ACTIONS À RÉALISER:
A: Reprenez, dans le texte sur l'écriture et le dessin, tout ce qui va de «Des anthropologues comme» jusqu'à «à leur épanouissement.», en remplaçant «anthropologues» par «historiens».
B: Condensez en deux phrases le paragraphe du texte sur l'écriture et le dessin qui commence par «Des anthropologues comme Jack Goody», sans perdre ses idées principales.

Il y a dans l’art de l’écriture une fonction qui résiste à la codification du signe, à sa transparence linguistique, à sa vitesse véhiculaire : cette part réfractaire est elle-même divisée ou redoublée, l’une appartient au monde visuel, l’autre au monde de la main. Dans la calligraphie, tantôt l’écriture côtoie la peinture (l’encre, le lavis, la peinture aqueuse partagent un même destin liquide, évasif), tantôt le dessin orne  l’écriture et lui insuffle un supplément d’efficacité symbolique (il illumine le rapport nécessaire, sacré, de la langue au texte qu’elle célèbre) : dans les deux cas se révèle un espace intermédiaire où le signe devenu moins certain de lui-même subit la motion d’une énergie muette, communiquée au corps du signe, à sa gestuelle, à son support, à son étirement dans l’espace.

Des anthropologues comme Jack Goody ont rappelé quelles étaient les fonctions originelles de l’écriture : la liste, la formule, la recette. Au commencement était la notation ! On remarque à quel point ces fonctions sont conservées par le dessin, transmises par lui, comme si les pratiques mnémoniques, rituelles ou opératoires qui furent à l’origine de l’écriture trouvaient dans le dessin l’espace nécessaire à leur perpétuation, et peut-être à leur épanouissement.

LIGNES DE DONNÉES:
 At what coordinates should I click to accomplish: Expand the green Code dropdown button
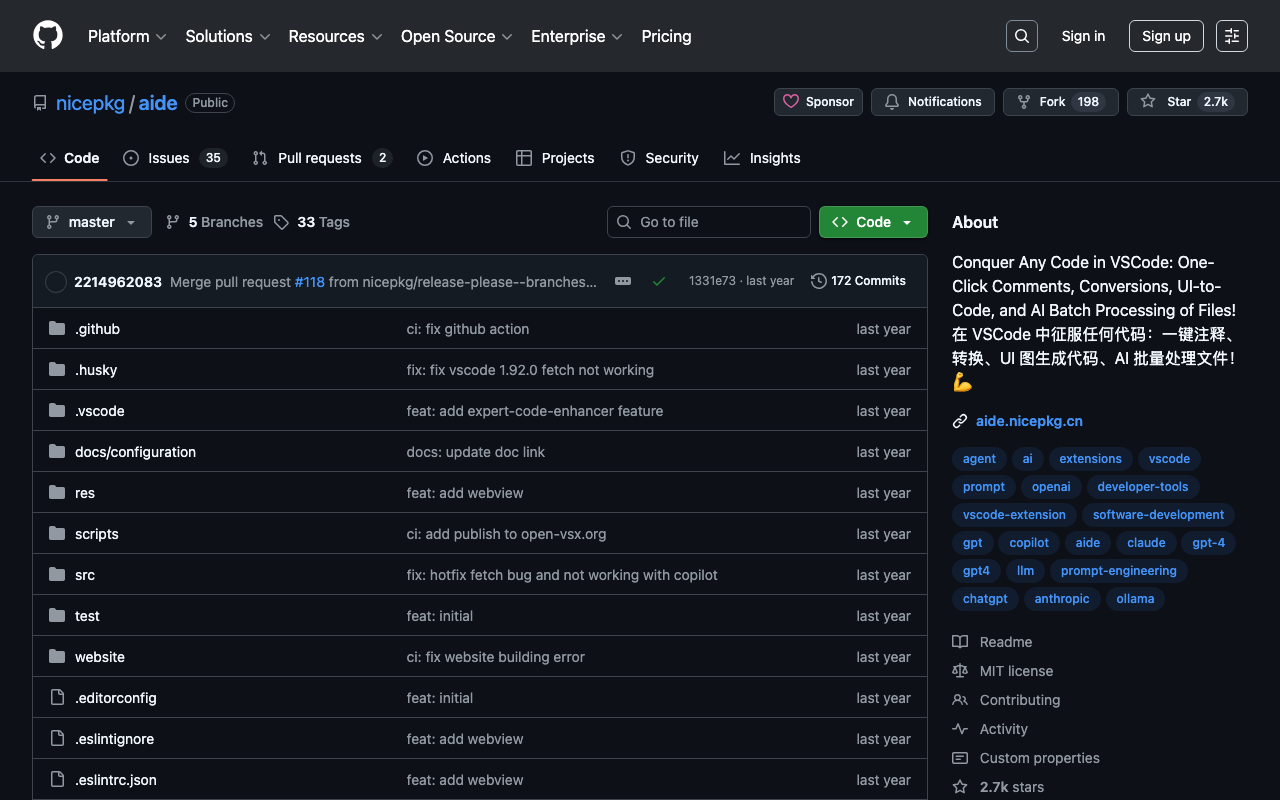pyautogui.click(x=873, y=222)
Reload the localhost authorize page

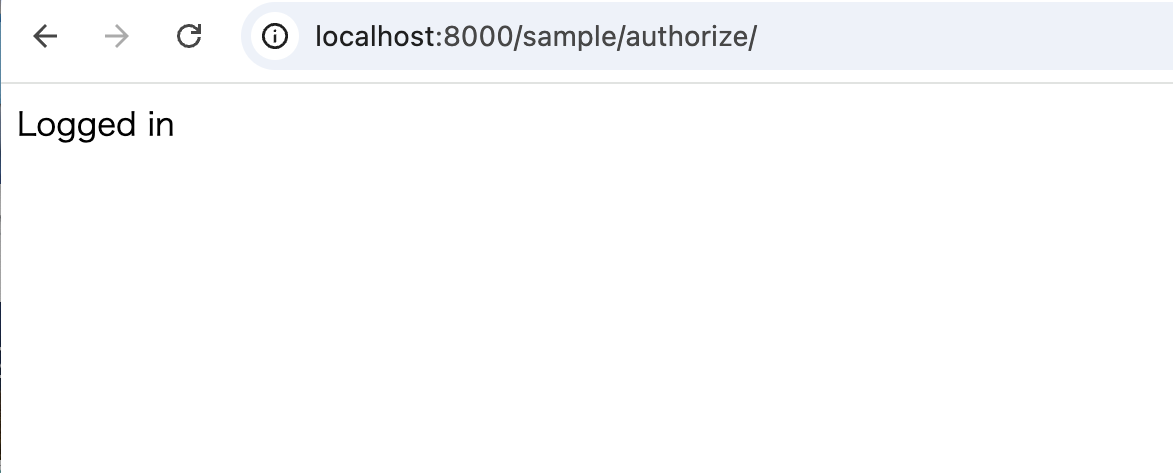click(189, 36)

RÉPONSES:
A:
Des historiens comme Jack Goody ont rappelé quelles étaient les fonctions originelles de l’écriture : la liste, la formule, la recette. Au commencement était la notation ! On remarque à quel point ces fonctions sont conservées par le dessin, transmises par lui, comme si les pratiques mnémoniques, rituelles ou opératoires qui furent à l’origine de l’écriture trouvaient dans le dessin l’espace nécessaire à leur perpétuation, et peut-être à leur épanouissement.

B: D'après des anthropologues comme Jack Goody, l'écriture avait à l'origine trois fonctions : la liste, la formule et la recette. Le dessin conserve et transmet ces fonctions, comme si les pratiques mnémoniques, rituelles ou opératoires qui ont donné naissance à l'écriture y trouvaient l'espace nécessaire pour se perpétuer, et peut-être s'épanouir.